If an emerging growth company, indicate by check mark if the registrant has elected not to use the extended transition period for complying with any new or revised financial accounting standards provided pursuant to Section 13(a) of the Exchange Act.  [  ]

 



Item 1.01. Entry into a Material Definitive Agreement.


On November 27, 2017, Black Cactus Global, Inc. f/k/a Envoy Group Corp. (the “Company”) entered into an agreement with Bellridge Capital, L.P. (“Bellridge”), an unrelated third party.  Bellridge is loaning the Company a minimum of $500,000.00 to a maximum of $1,500,000.00.  The first tranche of $500,000.00 will be paid at Closing.  In connection with the loan, the Company is issuing Bellridge its Senior Secured Convertible Promissory Note for $500,000.00 which has a maturity date of one year and is due on November 27, 2018.  The interest rate is five percent (5%) per annum.  The Note may be converted at the lesser of $.10 per share or seventy percent (70%) of the lowest traded price of the Company’s common stock for twenty consecutive days immediately prior to the conversion date. The Note may be prepaid in accordance with the terms set forth in the Note. The Note also contains certain representations, warranties, covenants and events of default including, among other things, if the Company is delinquent in its periodic report filings with the Securities and Exchange Commission (the “SEC”). If an event of default occurs, the amount of the principal and interest rate due under the Debenture increases and, at the option of the Bellridge and in its sole discretion, it can deem the Note immediately due and payable.


Bellridge will not affect any conversion which will result in its holding more than 4.99% of our common stock. The Note provides for certain penalties for failure to timely deliver stock and contains other protective provisions for Bellridge.  $500,000 principal amount of the Note has been funded, the next tranche of $500,000 will be due in 5 days after the Company receives its first comments concerning the registration statement to be filed and the final tranche of $500,000 will be funded upon the effectiveness of the registration statement that we will file covering the shares of our common stock issuable upon conversion of the notes.


The Company and Bellridge also entered into to a Securities Purchase Agreement dated November 27, 2017 (the “SPA”). Pursuant to the SPA, the Company is required to issue 2,793,296 shares of its common stock to Bellridge in connection with the Loan.  The Company is also issuing a warrant to Bellridge to purchase 7,894,737 additional shares of the Company’s common stock for a period of four years commencing on May 27, 2018 at an exercise price equal to the lesser $.10 per share or seventy percent (70%) of the lowest traded price of the Company’s common stock during the prior twenty consecutive trading days.

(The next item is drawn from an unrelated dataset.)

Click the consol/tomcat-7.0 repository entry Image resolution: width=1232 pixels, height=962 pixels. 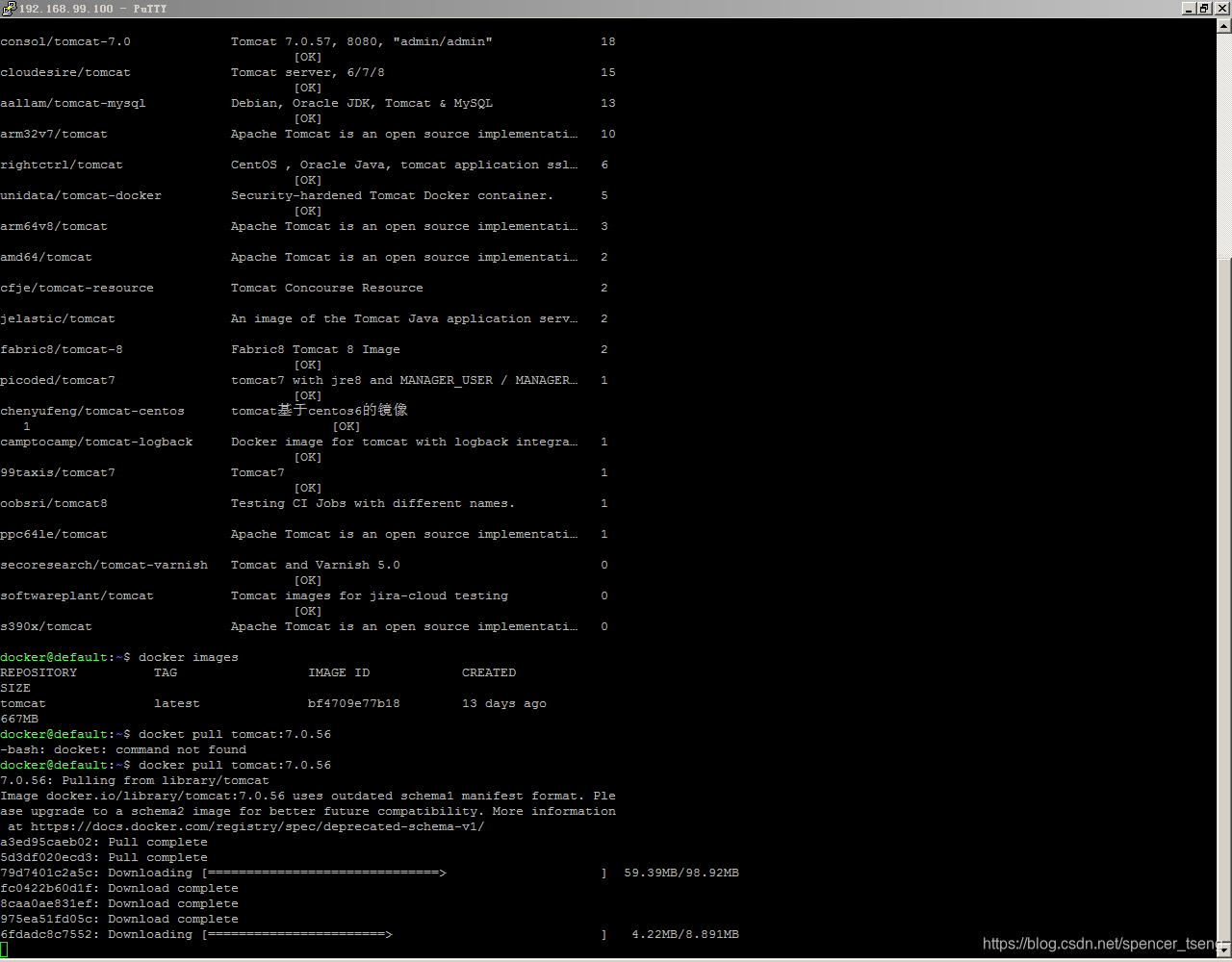(65, 41)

In connection with the Note and SPA, the Company also entered into a Registration Rights Agreement obligating the Company to register the shares issuable upon conversion of the Note with the Securities and Exchange Commission.  The Company also issued security agreements whereby it granted Bellridge a security interest in its assets and intellectual property.  The obligations of the Company to repay the Note is guaranteed by the Company’s subsidiaries.


The foregoing descriptions of the terms of the Note, the Warrant, the Security Agreement, the Intellectual Property Security Agreement, the Subsidiary Guarantee Agreement, the SPA and the Registration Rights Agreement do not purport to be complete and are qualified in their entirety by the complete text of the documents attached as Exhibits 4.1 through 4.5 and Exhibits 10.1 and 10.2, respectively, to this Current Report on Form 8-K.

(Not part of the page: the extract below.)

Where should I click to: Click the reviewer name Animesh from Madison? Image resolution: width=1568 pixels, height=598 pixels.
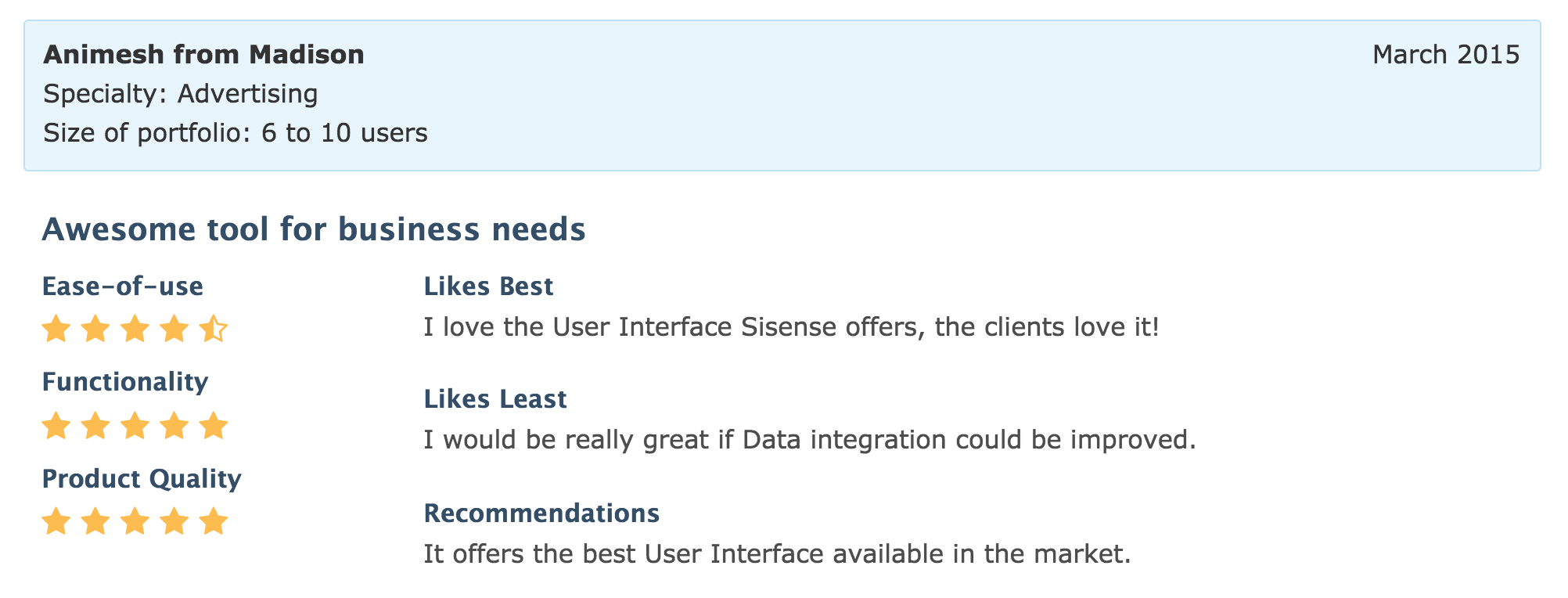tap(203, 55)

Item 2.03 Creation of Direct Financial Obligation or an Obligation under an Off-Balance Sheet Arrangement of a Registrant.


The information provided in Item 1.01 of this Current Report on Form 8-K is incorporated herein by reference.


Item 3.02 Unregistered Sales of Equity Securities.


The information provided in Item 1.01 of this Current Report on Form 8-K is incorporated herein by reference.


The issuance of the securities described in Item 1.01 was completed in accordance with the exemption from registration provided by Section 4(a)(2) of the Securities Act of 1933, as amended. The Company’s reliance upon Section 4(a)(2) of the Securities Act in issuing the securities was based upon the following factors: (a) the issuance of the securities was an isolated private transaction by us which did not involve a public offering; (b) there was only one recipient; (c) there were no subsequent or contemporaneous public offerings of the securities by the Company; (d) the securities were not broken down into smaller denominations; (e) the negotiations for the issuance of the securities took place directly between the individual and the Company; and (f) the recipient of the securities made several representations of sophistication, experience, and ability to bear the risks of the investment.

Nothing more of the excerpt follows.